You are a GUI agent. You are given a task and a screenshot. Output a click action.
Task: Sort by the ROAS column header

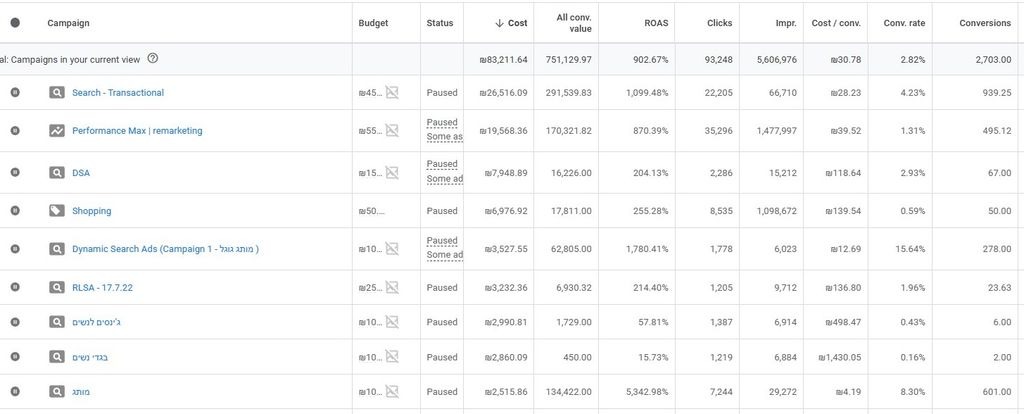tap(656, 23)
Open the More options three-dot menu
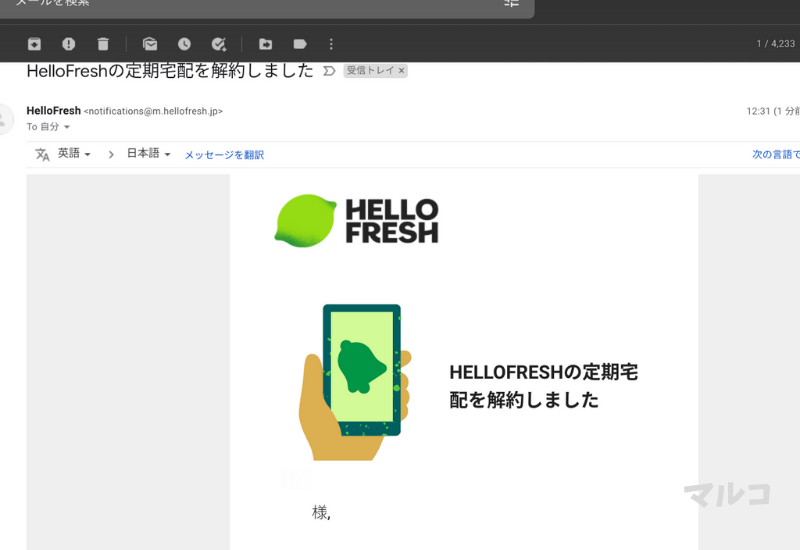800x550 pixels. 331,44

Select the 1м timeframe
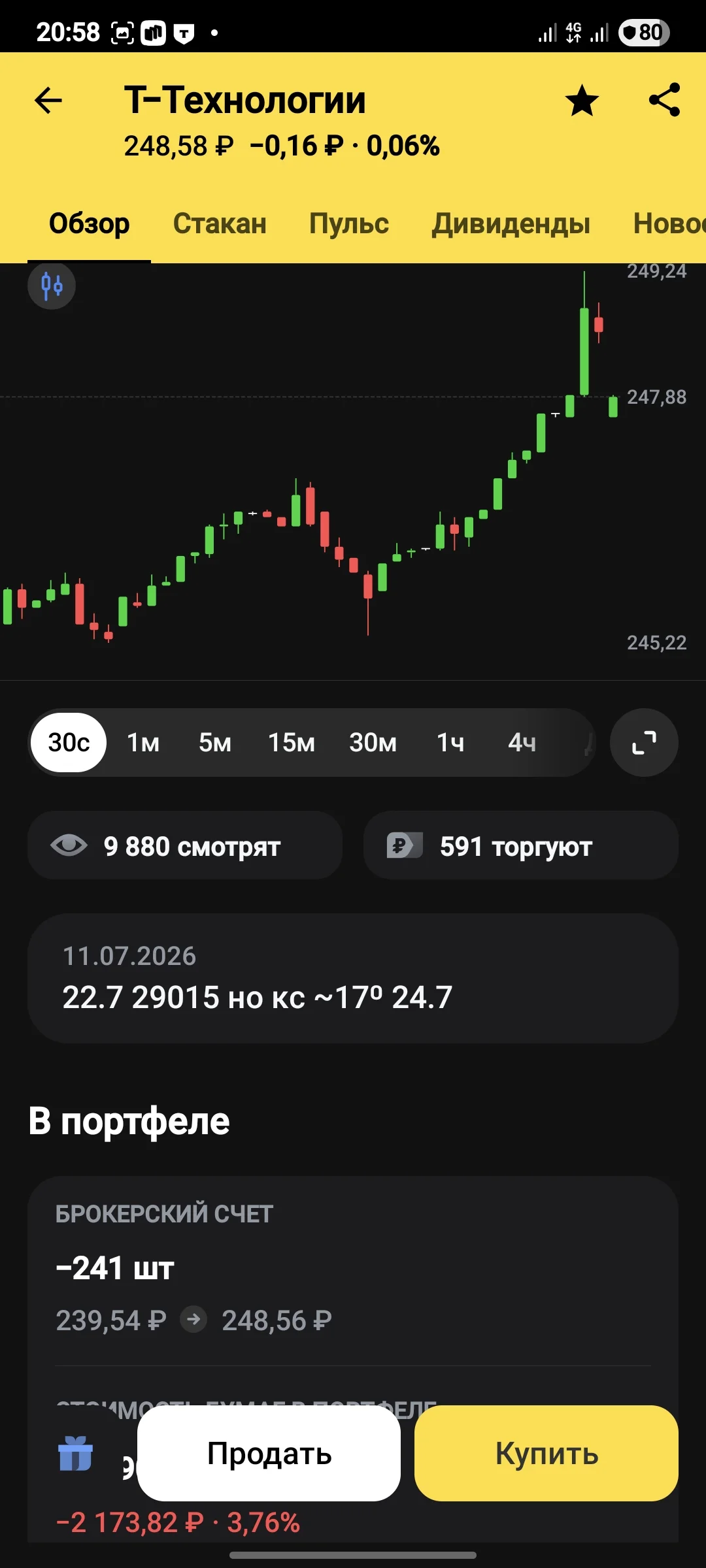(x=143, y=742)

━━━━━━━━━━━━━━━━

Please print each record above again exactly, but omit any pictures.

# EXERCISE RESPONSE
You are a GUI agent. You are given a task and a screenshot. Output a click action.
Task: Sort by the ROAS column header

tap(656, 23)
Open the More options three-dot menu
800x550 pixels. 331,44

Select the 1м timeframe
(x=143, y=742)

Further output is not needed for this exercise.